INPUT FOR THIS TASK below:

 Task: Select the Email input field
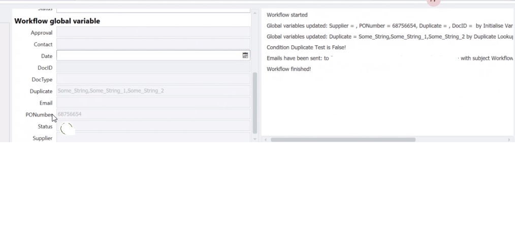point(153,103)
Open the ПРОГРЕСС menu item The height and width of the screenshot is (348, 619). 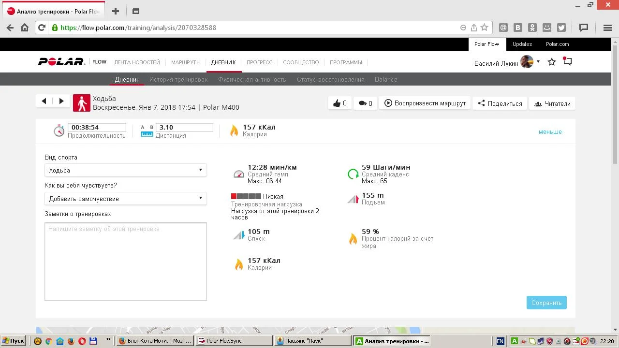click(x=259, y=62)

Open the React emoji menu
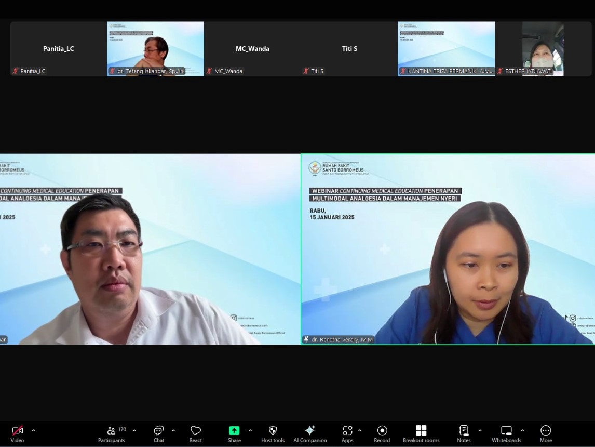(196, 433)
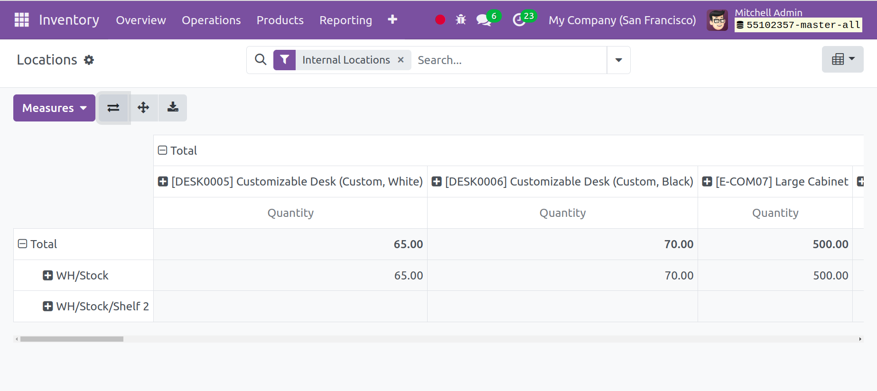Image resolution: width=877 pixels, height=391 pixels.
Task: Collapse the Total column header
Action: (163, 150)
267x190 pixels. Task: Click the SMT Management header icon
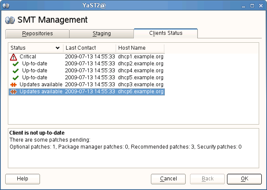click(10, 20)
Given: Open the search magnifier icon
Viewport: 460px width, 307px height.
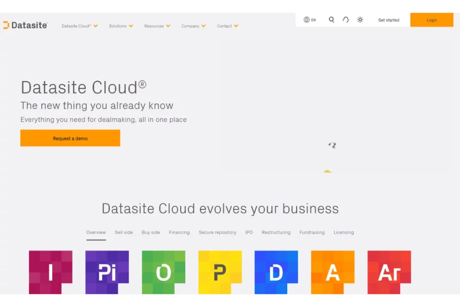Looking at the screenshot, I should tap(331, 20).
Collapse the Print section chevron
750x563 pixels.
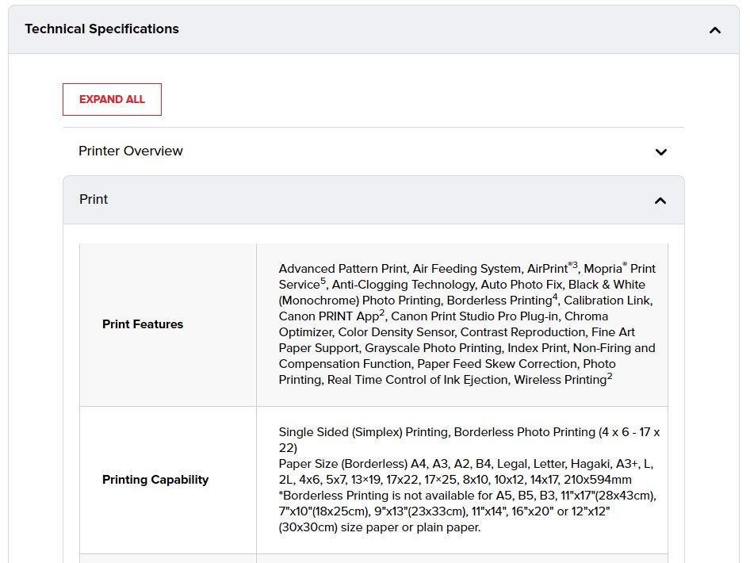(x=660, y=201)
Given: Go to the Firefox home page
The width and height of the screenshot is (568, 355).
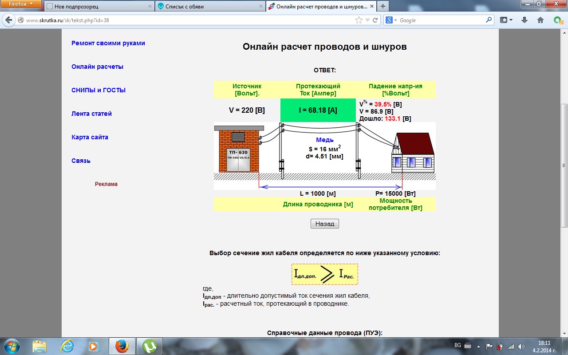Looking at the screenshot, I should click(540, 20).
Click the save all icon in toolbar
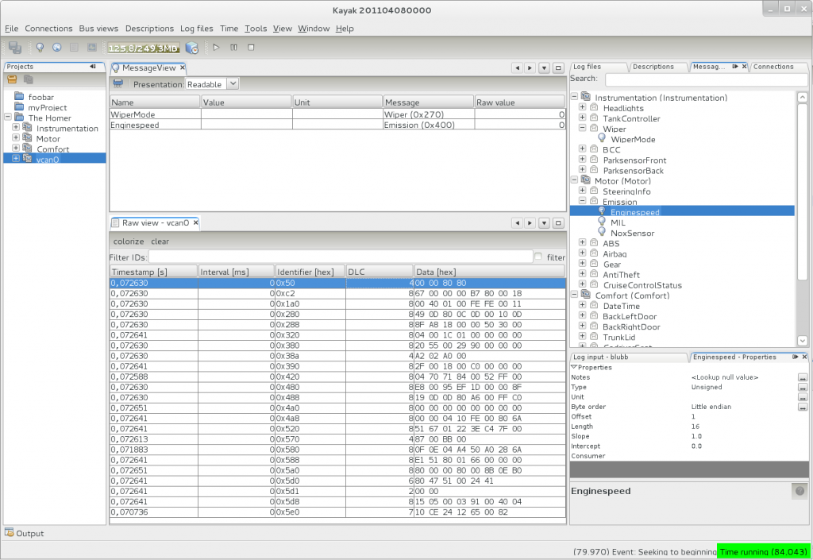The height and width of the screenshot is (560, 813). tap(15, 48)
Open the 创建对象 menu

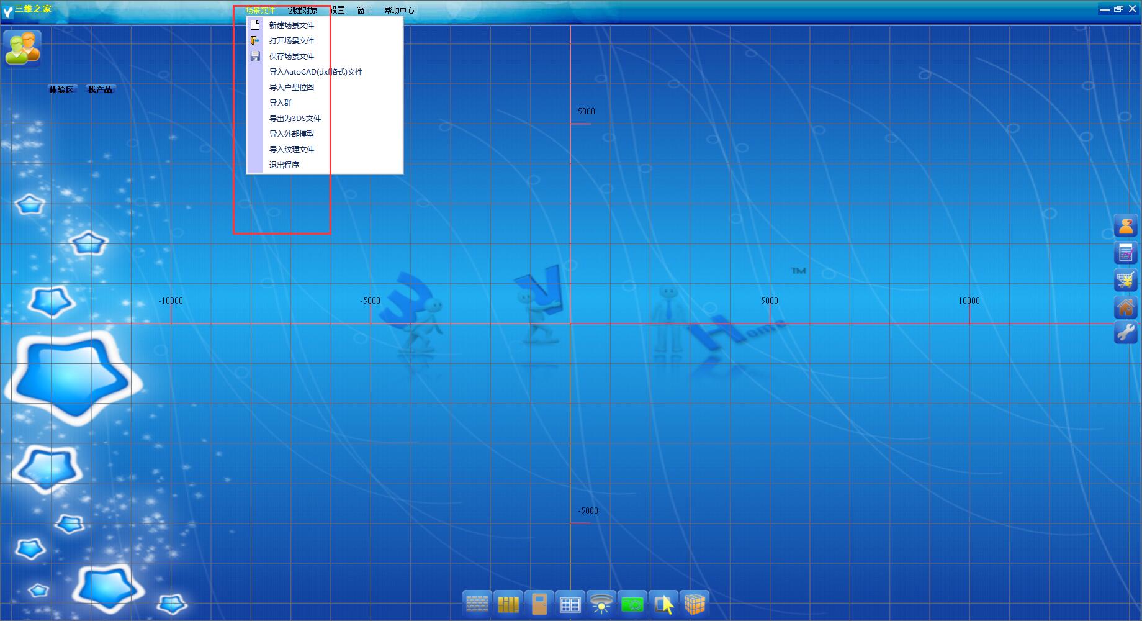coord(302,10)
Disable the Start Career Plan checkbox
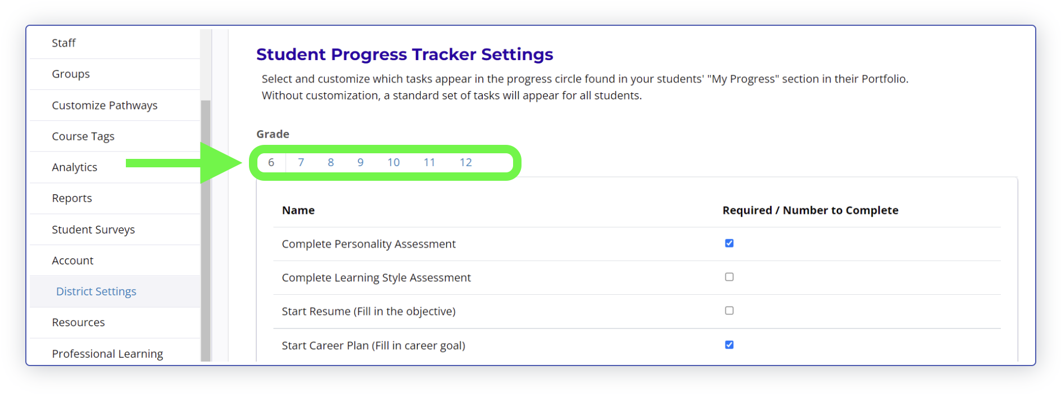Image resolution: width=1061 pixels, height=402 pixels. (x=729, y=345)
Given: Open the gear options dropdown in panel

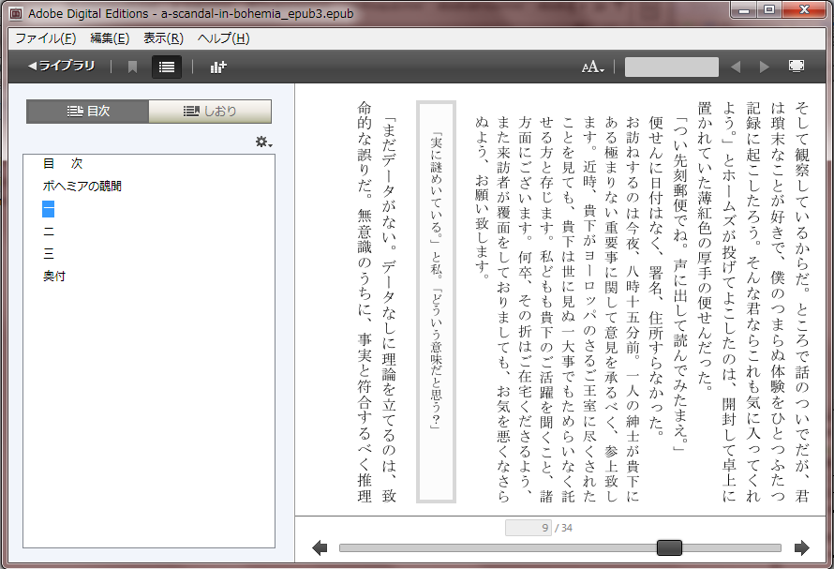Looking at the screenshot, I should point(263,142).
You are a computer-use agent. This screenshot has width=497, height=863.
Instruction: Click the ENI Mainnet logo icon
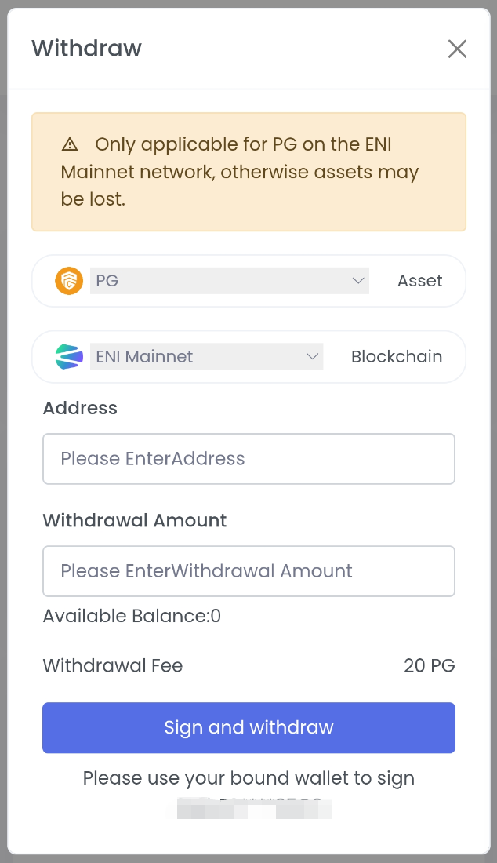pos(69,357)
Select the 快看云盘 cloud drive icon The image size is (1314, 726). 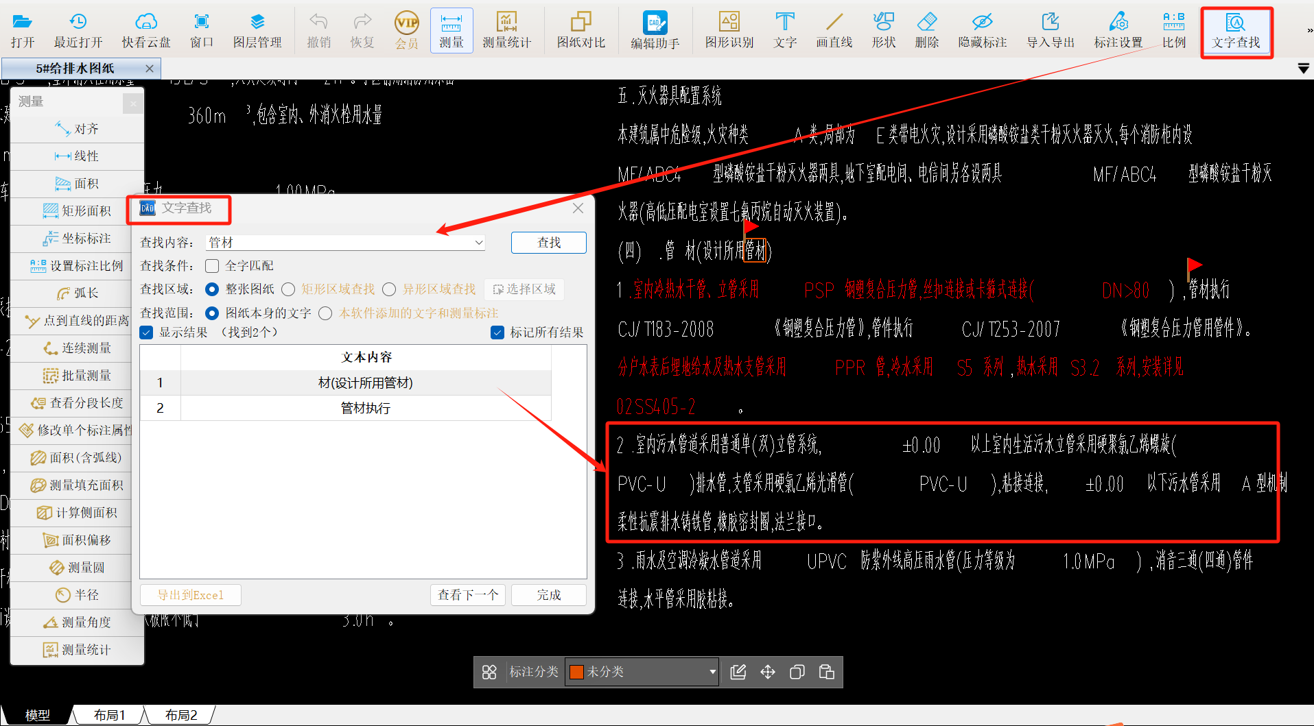pos(145,31)
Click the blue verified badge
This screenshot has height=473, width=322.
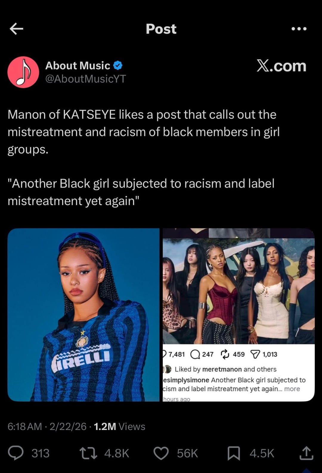point(118,65)
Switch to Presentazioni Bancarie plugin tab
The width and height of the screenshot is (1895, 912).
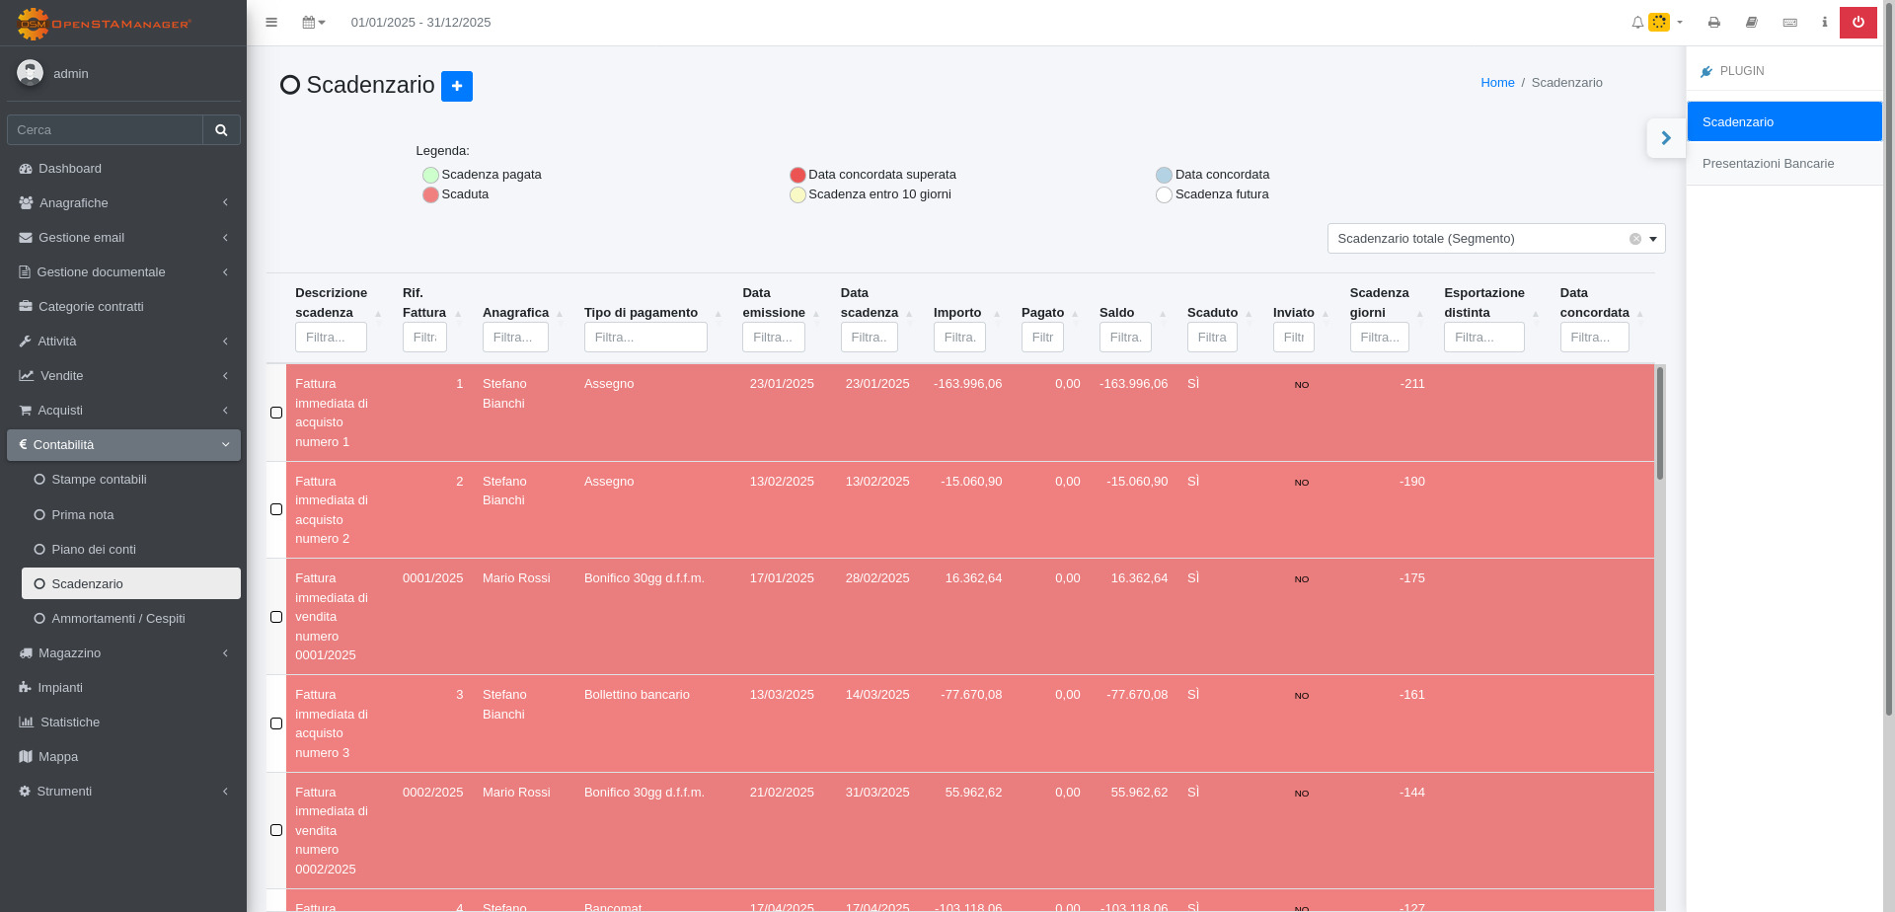[x=1768, y=164]
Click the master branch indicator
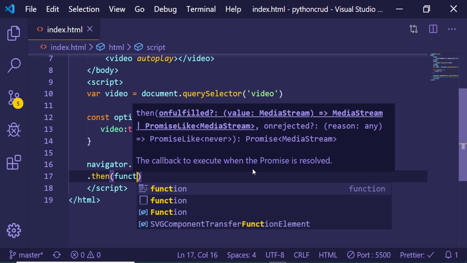The image size is (467, 263). [x=26, y=255]
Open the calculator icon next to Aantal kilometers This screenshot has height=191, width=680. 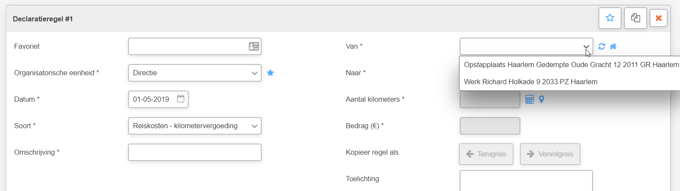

End of INPUT FOR THIS TASK.

**WORK INSTRUCTIONS:** Extract, word for word, every line from the one containing "The width and height of the screenshot is (1895, 912)." to the end of the data above, both ends included, and leave out the pictures.

**ANSWER SPACE:**
The width and height of the screenshot is (1895, 912).
[x=1768, y=164]
Click the master branch indicator
The image size is (467, 263). [x=26, y=255]
Open the calculator icon next to Aantal kilometers This screenshot has height=191, width=680. 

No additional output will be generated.